Faction represented in the Knesset
- 2008–2009: Shas

Personal details
- Born: 12 September 1973 (age 52) Wolqayt, Ethiopia

= Mazor Bahaina =

Israeli politician

Mazor Mahoy Bahaina (מזור בהיינה; born 12 September 1973) is an Israeli kes, Orthodox rabbi, and former politician, who served as a member of the Knesset for Shas between 2008 and 2009.

==Biography==
Born in Wolqayt in Ethiopia, Bahaina's aliyah to Israel started with a trek on foot with his family across the Sudanese border, after which they waited for about a year and a half for immigration approval. On arriving in Israel, his family moved to Or Akiva, and later to Kiryat Gat. Bahaina studied in a few yeshivas, and became an ordained rabbi. After moving to Beersheba, he has worked in several socially-oriented positions to support immigrants from Ethiopia, eventually becoming the head rabbi of the Ethiopian Jewish community in Beersheba, numbering about 10,000, and a member of the local city council.

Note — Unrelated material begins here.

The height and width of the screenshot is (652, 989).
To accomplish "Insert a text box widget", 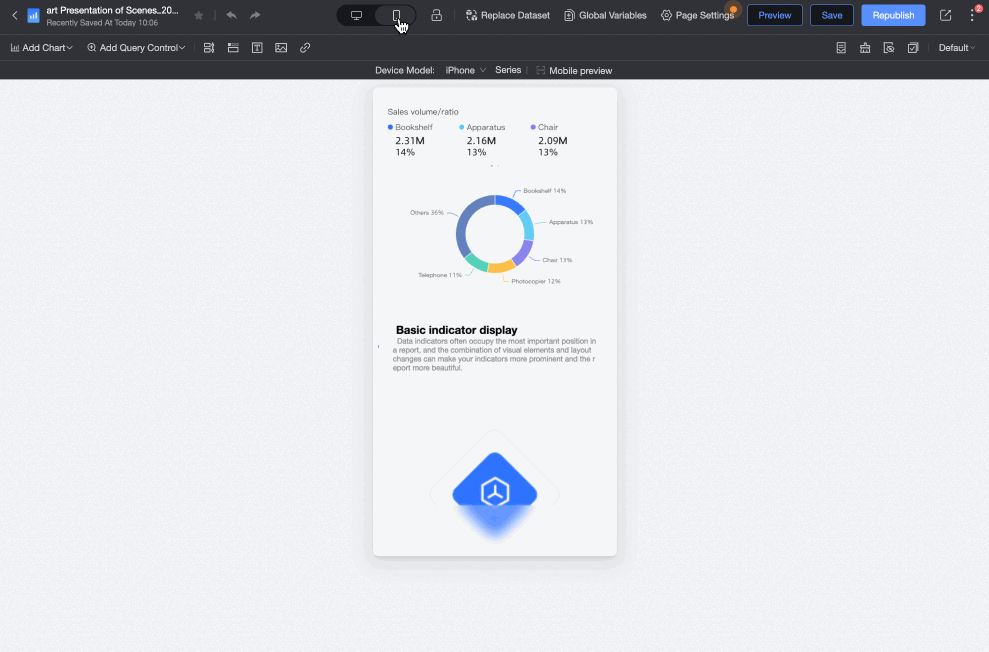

He was placed thirteenth on the Shas list for the 2006 Knesset elections. Although the party won only 12 seats, he entered the Knesset in April 2008, after Shlomo Benizri was convicted. For the 2009 elections, Bahaina was placed twelfth on the party's list, but lost his seat when Shas was reduced to eleven seats.

Bahaina lives in Beersheba. He is married, with eight children.